My favourite on patrol was to fry slices of tin meat in tinned butter together with sliced kaukau. Occasionally I'd make a curried slush of tinpis on boiled rice.

I nearly became a vegan courtesy of Steamships Country Orders. I asked for tins of sausages and vegetables but didn't look at the label before I went on my next patrol.

First night out I quickly found that Steamies had sent tins of vegetable sausages. Had to keep eating them for the next two weeks. Bloody dreadful!

Dave Ekins

Kiap stew with chips or perhaps it's kiap stew by Chips -either way, it sounds good. For me, my staple was chopped Spam and rice with soya sauce, occasionally garnished with sautéed pipit or even a spring onion if it was available. Lunch was usually Spam on a Morobeen biscuit.

I think I could still live on such a diet despite being happily married to the world's greatest cook. I have fond memories of slipping a few tins into the shopping trolley at the supermarket and being roundly abused by my dry-retching children.

Philip Fitzpatrick

I was still eating meat, but very little of it, when I left PNG Chips. I didn't go completely vegetarian until a few years later. So I did experience the the joys of bully beef and other gastronomical delights like mackerel pike and those strange whole chickens with the soft, pliable bones that came in cans from China.

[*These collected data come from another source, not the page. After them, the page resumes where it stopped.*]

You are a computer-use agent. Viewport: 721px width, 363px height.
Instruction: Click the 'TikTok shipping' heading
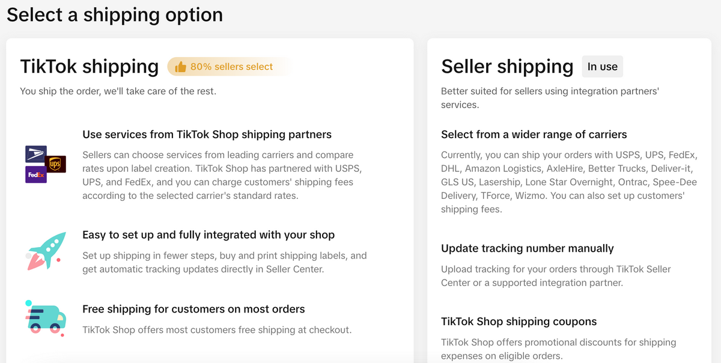pyautogui.click(x=89, y=67)
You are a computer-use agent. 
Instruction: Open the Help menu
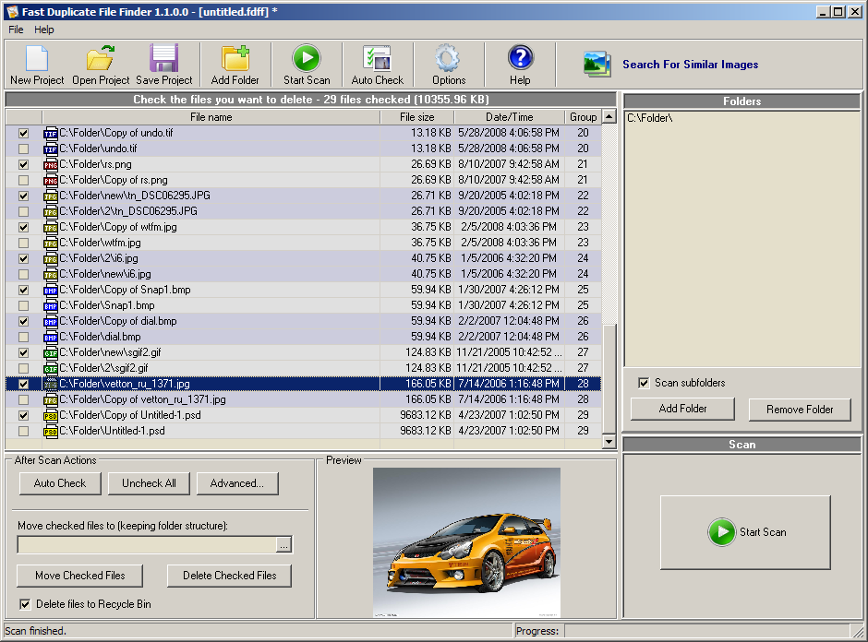44,30
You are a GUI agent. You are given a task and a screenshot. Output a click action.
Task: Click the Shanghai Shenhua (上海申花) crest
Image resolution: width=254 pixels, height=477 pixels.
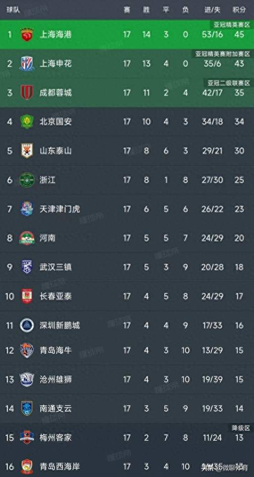27,63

I never tried either of your recipes however. For me it was a matter of dumping whatever was in the can on top of a mound of boiled rice, picking out the more obvious bits of tubal offal and eating it with a spoon. If I was really adventurous maybe a spurt of tomato sauce. Maybe that's what put me off. Just think, if our paths had crossed I might still be a carnivore.

Chips Mackellar

What a pity Phil, that you never sampled the basic ingredient of traditional patrol cuisine - Bully Beef.

Then you might have experienced the exotic flavours of "kiap stew" and "bully beef and rice."

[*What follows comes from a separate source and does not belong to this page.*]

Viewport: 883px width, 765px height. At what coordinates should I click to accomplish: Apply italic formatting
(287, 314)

Known variously as "taper meat" "square meat" or simply "corned beef" this formidable staple is still available in our supermarkets in the canned meat section.

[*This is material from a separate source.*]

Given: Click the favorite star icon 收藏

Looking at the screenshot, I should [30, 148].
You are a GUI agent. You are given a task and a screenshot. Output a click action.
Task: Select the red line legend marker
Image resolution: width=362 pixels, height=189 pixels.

For kiap stew, the bully beef had first to be denuded of its fat content - usually about 20% by volume. This was done by punching several holes in the can with a police bayonet.

Then the can was tossed into the camp fire.

A burst of flame erupted from the sizzling fat, then the can was removed before its meat was burned. Too hot to handle the can was split open with a single blow from a bush knife, then left to cool.

Meanwhile a vegetable stew was brewed, with sweet potato, taro and yams, and green pawpaw. When cooked, the bully beef minus its fat was then added to produce the most delicious meal.

For bully beef and rice, these ingredients alone lacked a nutritious vegetable content so this was added by chopping up a heap of sweet potato leaves and vines.

These were added to a heated pan of bully beef with fat included. The heap of leaves and vines would reduce in size to produce a manageable volume. Mixed together with boiled rice, the result was a gastronomic delight.

To this day there are still old kiaps who, distraught at the commercialisation of junk food, will instead cook up a meal of bully beef and rice. But in the absence of sweet potato vines they use a few packets of chopped frozen spinach.

The end result tastes the same, giving them happy memories of patrolling in PNG.

Philip Fitzpatrick

As long as I stay away from baked beans I'm okay William.

Believe it or not but meat eaters also fart and produce flammable methane.

One of the things I strictly adhere to as a vegetarian is not criticising or trying to convert meat eaters. Humans are, after all, omnivores.

William Dunlop

Tell me, Phil, Do you as a vegetarian experience flatulence. A while back, here in the Northern Territory, a wise guy applied a lighted match to his scrotum as he passed wind, 'farted' got a nasty burn for his effort.

The animals from where most of our meat is sourced are largely vegetarians. Myself I am not contented unless I have meat etc twice daily. I'll be 77 in a couple of weeks.

Having survived a rather nasty trip and fall at the Casuarina Repco store in late October 2019 (eight days in hospital) now almost 80% of my old self again. Slainte.